- _About this task_
Copy the data below exactly. Any pictures in it should be omitted.
'''
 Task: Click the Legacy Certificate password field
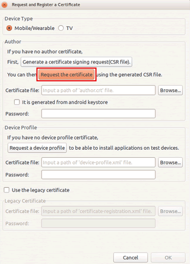98,223
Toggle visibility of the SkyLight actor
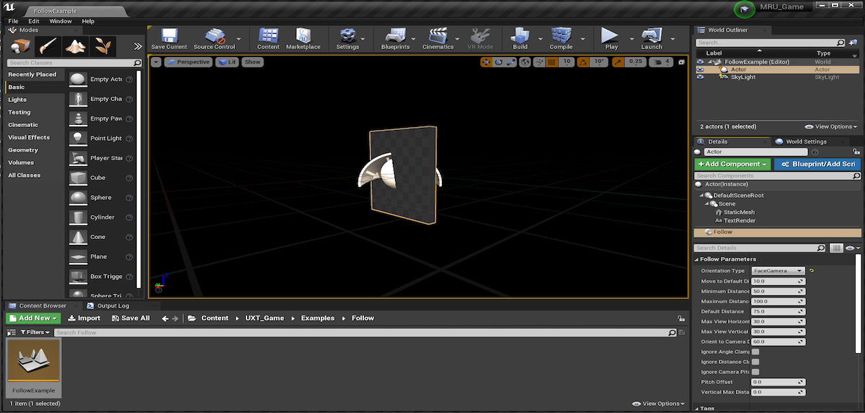Screen dimensions: 865x413 tap(700, 77)
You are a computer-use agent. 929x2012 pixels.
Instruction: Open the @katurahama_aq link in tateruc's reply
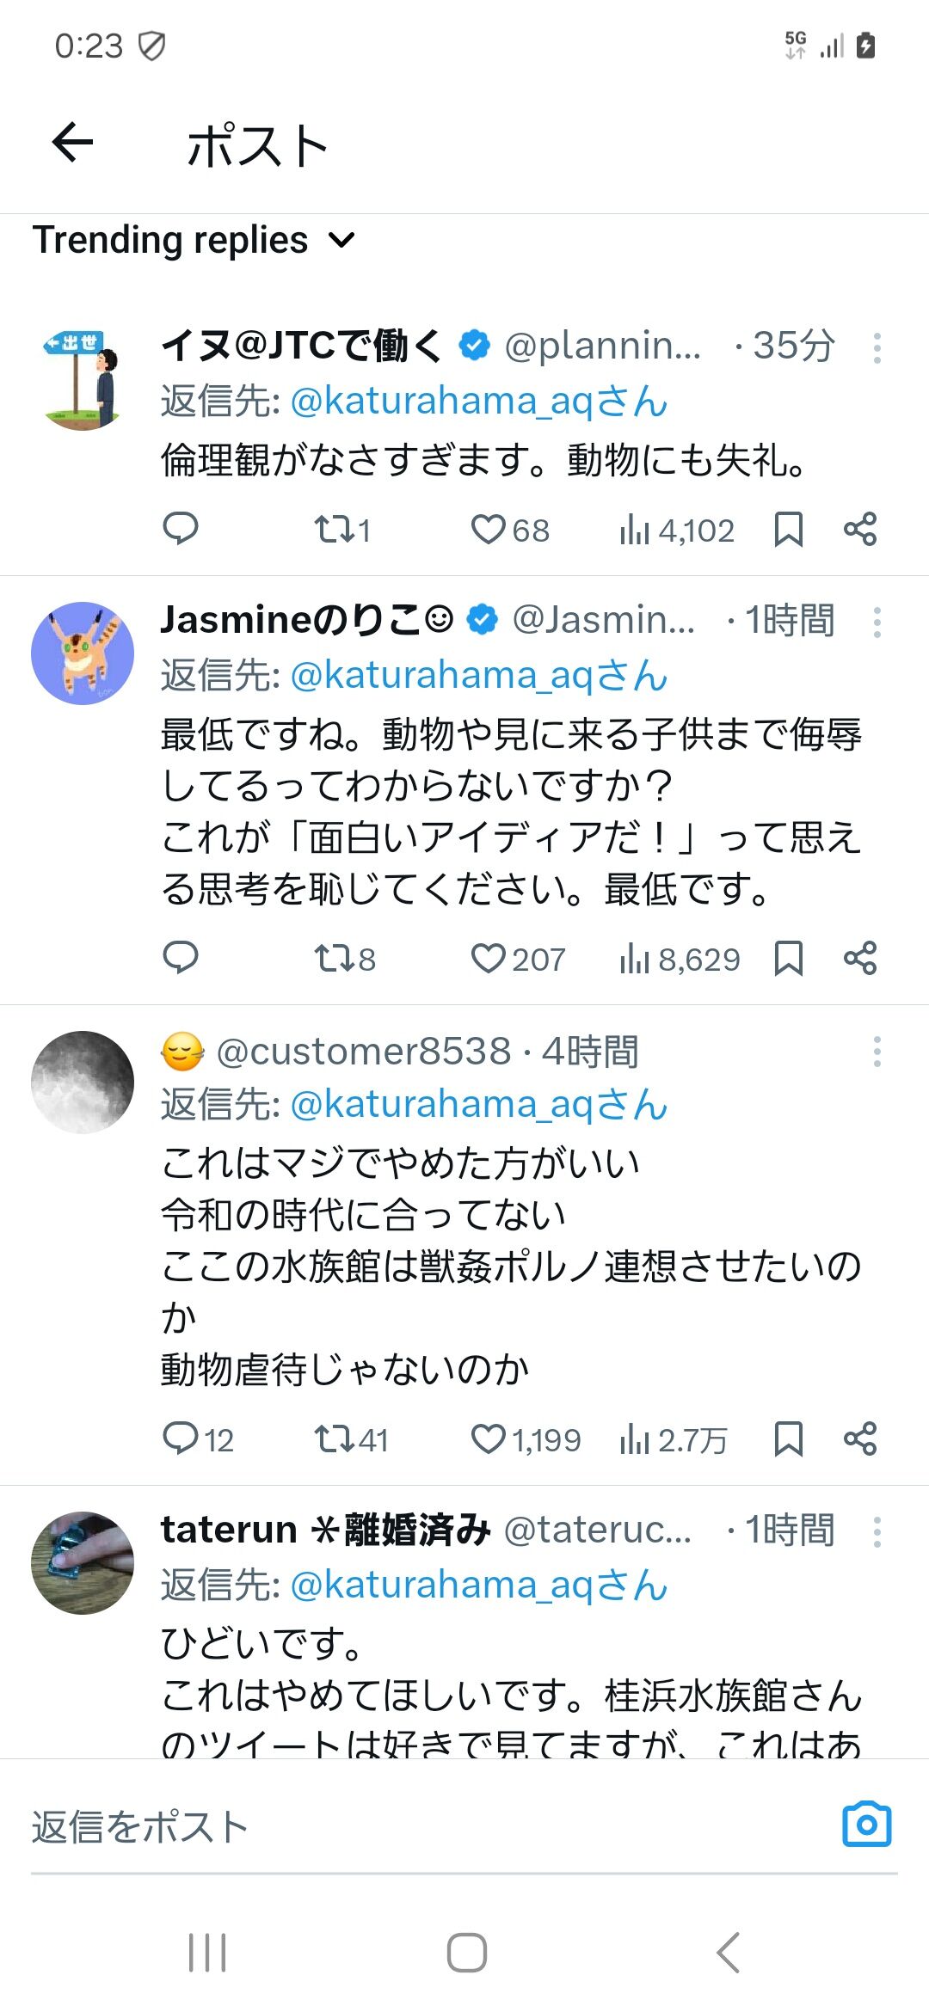(x=479, y=1585)

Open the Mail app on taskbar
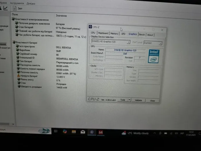pyautogui.click(x=83, y=132)
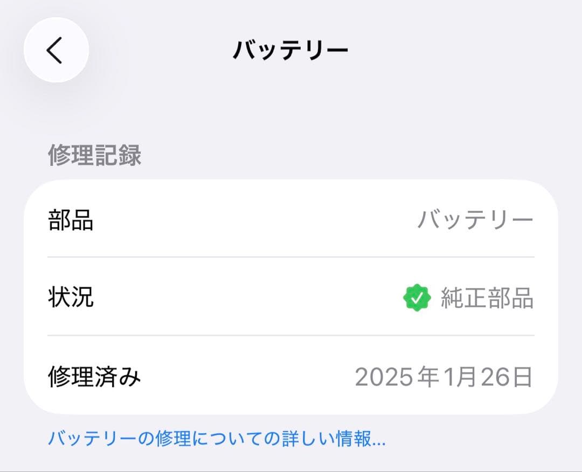Tap the 2025年1月26日 repair date
The height and width of the screenshot is (472, 582).
click(446, 377)
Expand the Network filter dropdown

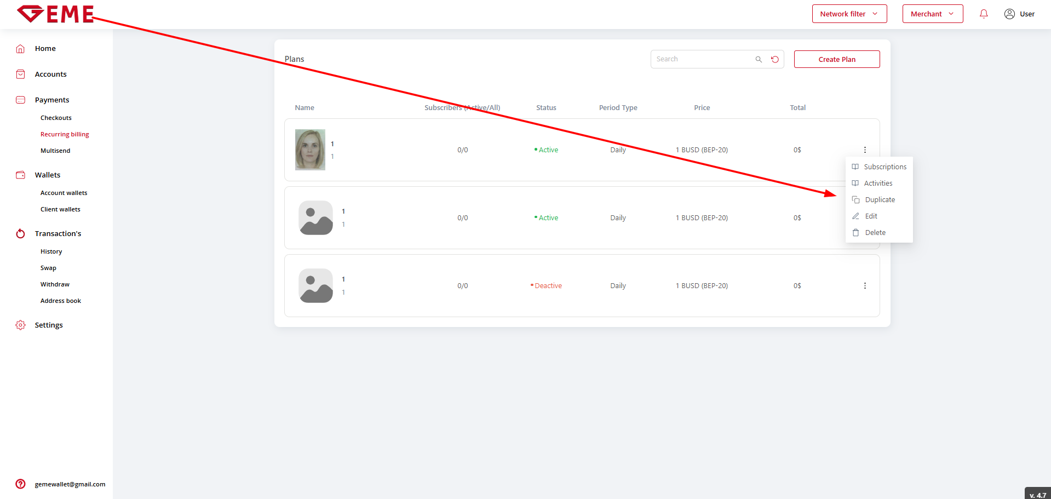tap(849, 14)
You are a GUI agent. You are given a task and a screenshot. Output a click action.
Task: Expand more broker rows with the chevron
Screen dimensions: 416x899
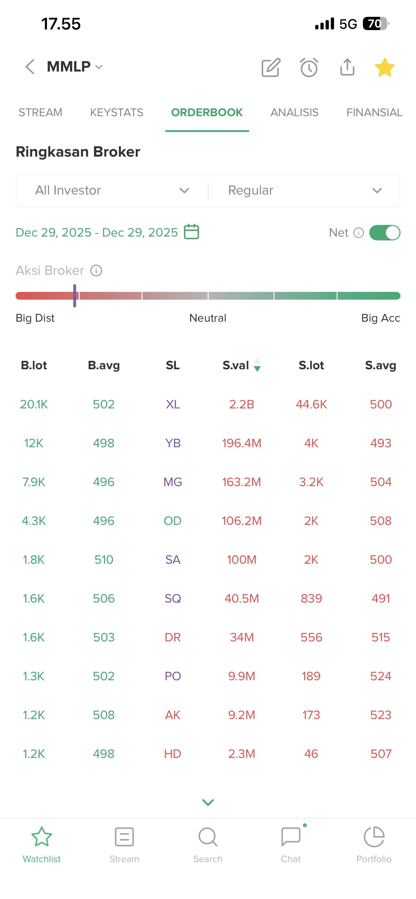(x=208, y=802)
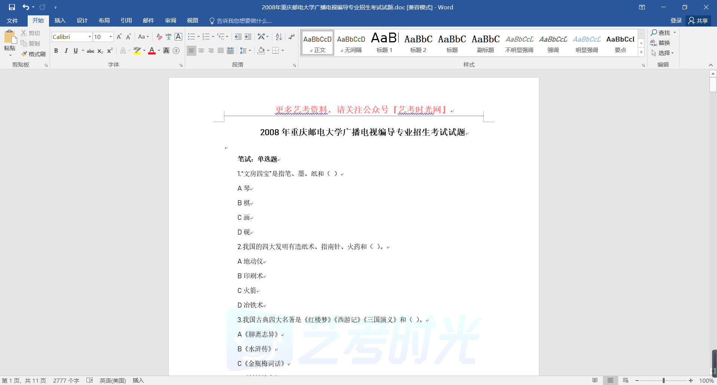Toggle center text alignment
This screenshot has height=385, width=717.
201,51
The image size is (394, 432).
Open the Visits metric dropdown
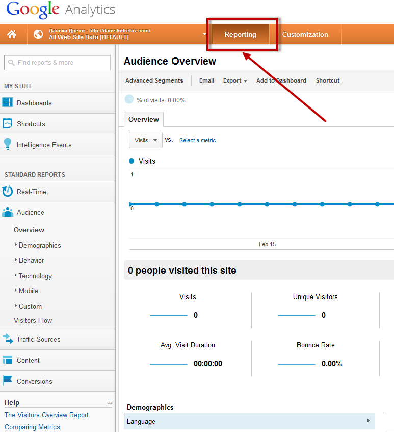145,140
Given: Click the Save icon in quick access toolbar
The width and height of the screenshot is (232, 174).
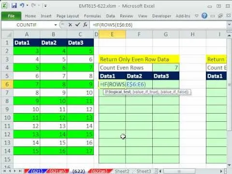Looking at the screenshot, I should (14, 6).
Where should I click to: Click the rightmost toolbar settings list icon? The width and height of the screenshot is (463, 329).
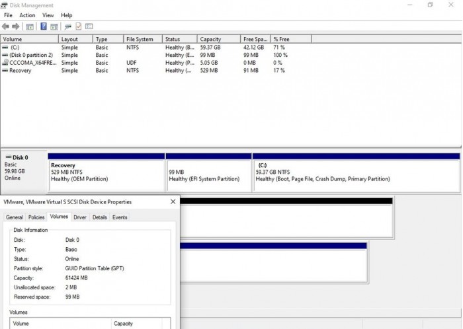pyautogui.click(x=90, y=26)
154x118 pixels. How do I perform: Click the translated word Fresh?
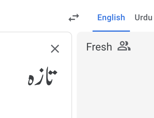click(99, 47)
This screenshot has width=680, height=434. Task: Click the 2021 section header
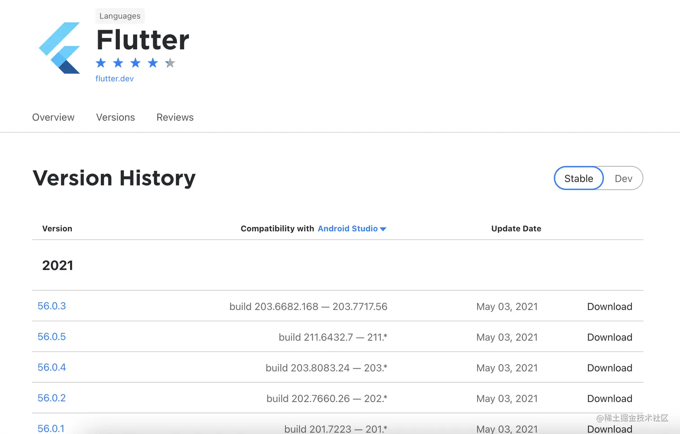[58, 266]
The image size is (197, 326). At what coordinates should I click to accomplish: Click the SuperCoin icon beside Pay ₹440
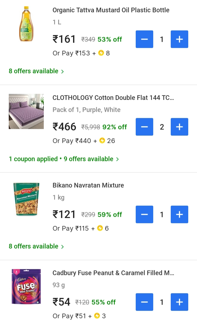(102, 141)
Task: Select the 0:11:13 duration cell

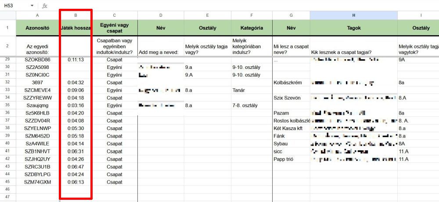Action: (x=76, y=59)
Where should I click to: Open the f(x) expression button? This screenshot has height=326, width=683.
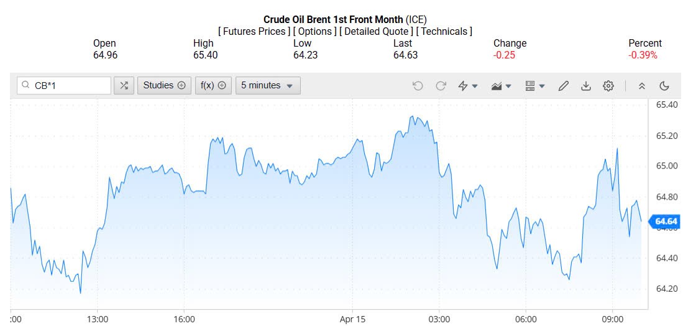[x=213, y=86]
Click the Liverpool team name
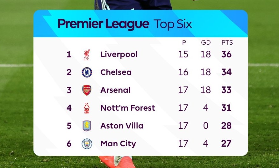The width and height of the screenshot is (279, 168). pos(119,55)
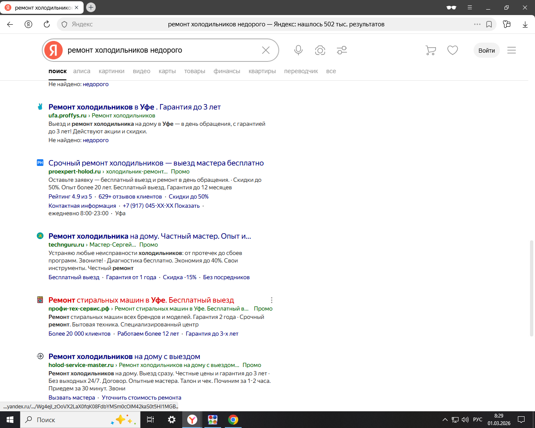
Task: Show the phone number via Показать
Action: click(187, 206)
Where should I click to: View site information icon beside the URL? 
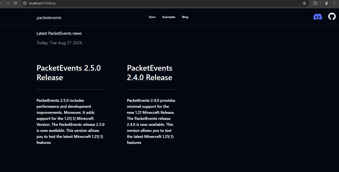point(25,3)
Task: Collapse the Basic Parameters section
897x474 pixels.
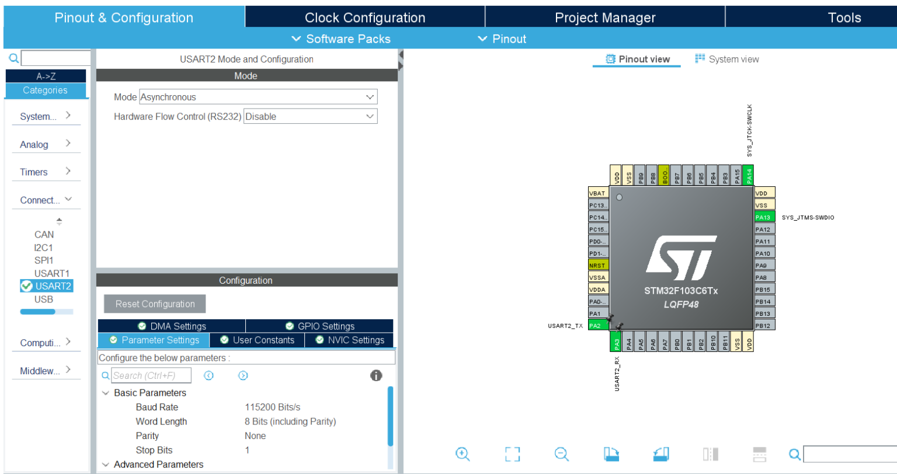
'''
- _Exercise answer_
 Task: Click the Legacy Certificate password field
98,223
Toggle visibility of the SkyLight actor
Screen dimensions: 865x413 tap(700, 77)
You are a computer-use agent. 929x2012 pixels.
Instruction: Open the @katurahama_aq link in tateruc's reply
(x=479, y=1585)

Open the Mail app on taskbar
pyautogui.click(x=83, y=132)
Tap the 2025年1月26日 repair date
The height and width of the screenshot is (472, 582).
click(446, 377)
Expand the Network filter dropdown

tap(849, 14)
You are a GUI agent. You are given a task and a screenshot. Output a click action.
Task: Expand more broker rows with the chevron
Screen dimensions: 416x899
(x=208, y=802)
Toggle center text alignment
This screenshot has height=385, width=717.
201,51
The image size is (394, 432).
Open the Visits metric dropdown
145,140
Given: Click the Save icon in quick access toolbar
The width and height of the screenshot is (232, 174).
Looking at the screenshot, I should (14, 6).
Where should I click to: Click the rightmost toolbar settings list icon? The width and height of the screenshot is (463, 329).
pyautogui.click(x=90, y=26)
154x118 pixels. How do I perform: Click the translated word Fresh?
click(99, 47)
This screenshot has width=680, height=434. Task: Click the 2021 section header
[58, 266]
The image size is (197, 326). At what coordinates should I click to accomplish: Click the SuperCoin icon beside Pay ₹440
(102, 141)
Task: Select the 0:11:13 duration cell

Action: (x=76, y=59)
Where should I click to: Open the f(x) expression button? This screenshot has height=326, width=683.
[x=213, y=86]
Click the Liverpool team name
The width and height of the screenshot is (279, 168). pos(119,55)
Task: Show the phone number via Показать
Action: click(187, 206)
Where should I click to: View site information icon beside the URL? 
point(25,3)
Task: Collapse the Basic Parameters section
897x474 pixels.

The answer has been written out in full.